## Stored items
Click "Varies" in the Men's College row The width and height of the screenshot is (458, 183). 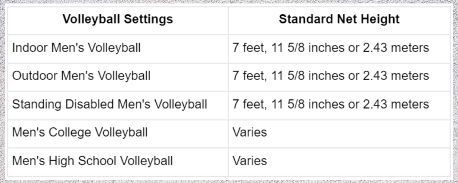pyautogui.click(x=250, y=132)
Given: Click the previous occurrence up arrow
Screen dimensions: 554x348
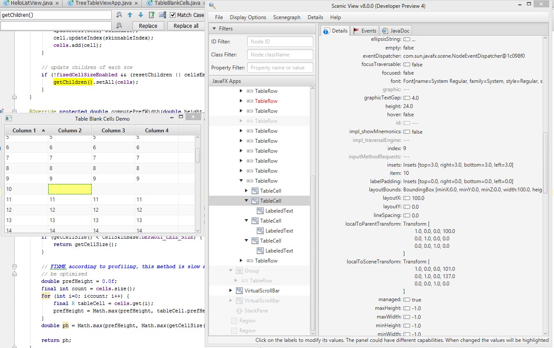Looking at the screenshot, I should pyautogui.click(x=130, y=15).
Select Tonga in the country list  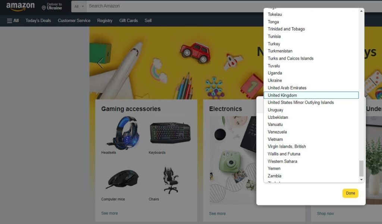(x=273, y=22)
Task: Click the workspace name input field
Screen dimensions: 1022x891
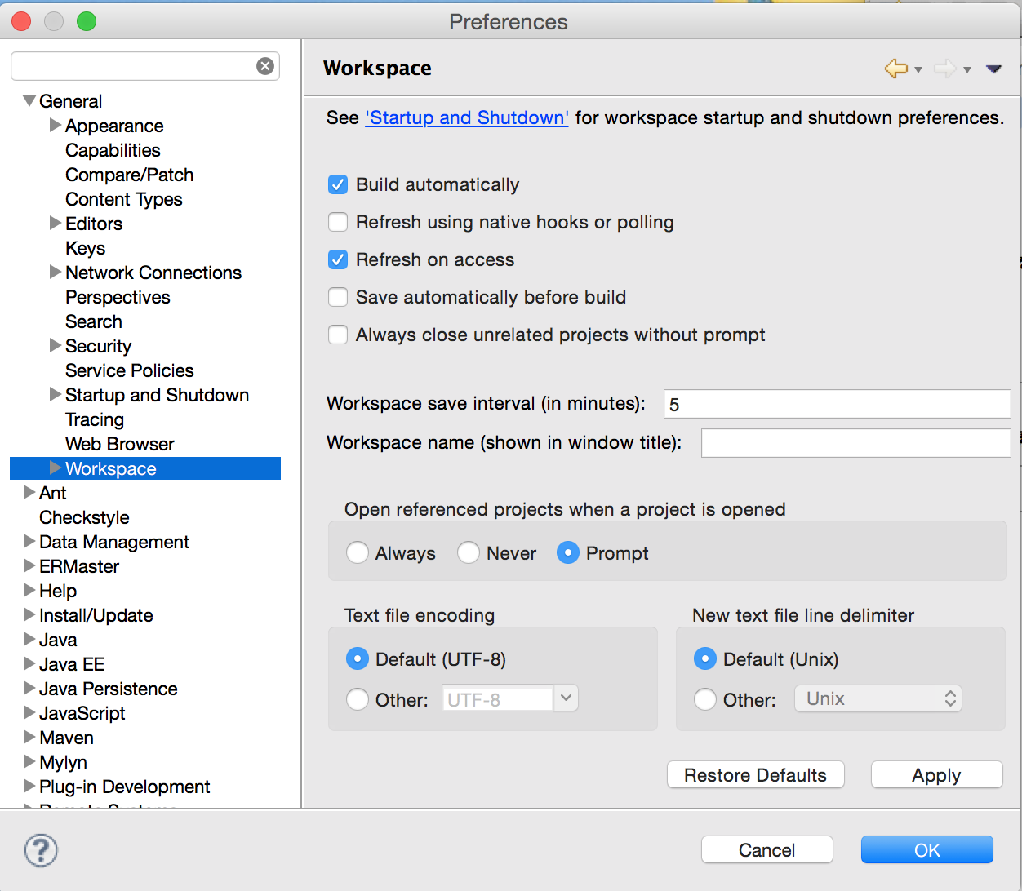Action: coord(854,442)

## ACTION ITEM
All that should appear in the response is the run of lines from the one with "Task: Click the workspace name input field" through the final line of the records, restated exactly, with pictures omitted.

## FINISHED TASK
Task: Click the workspace name input field
Screen dimensions: 1022x891
Action: coord(854,442)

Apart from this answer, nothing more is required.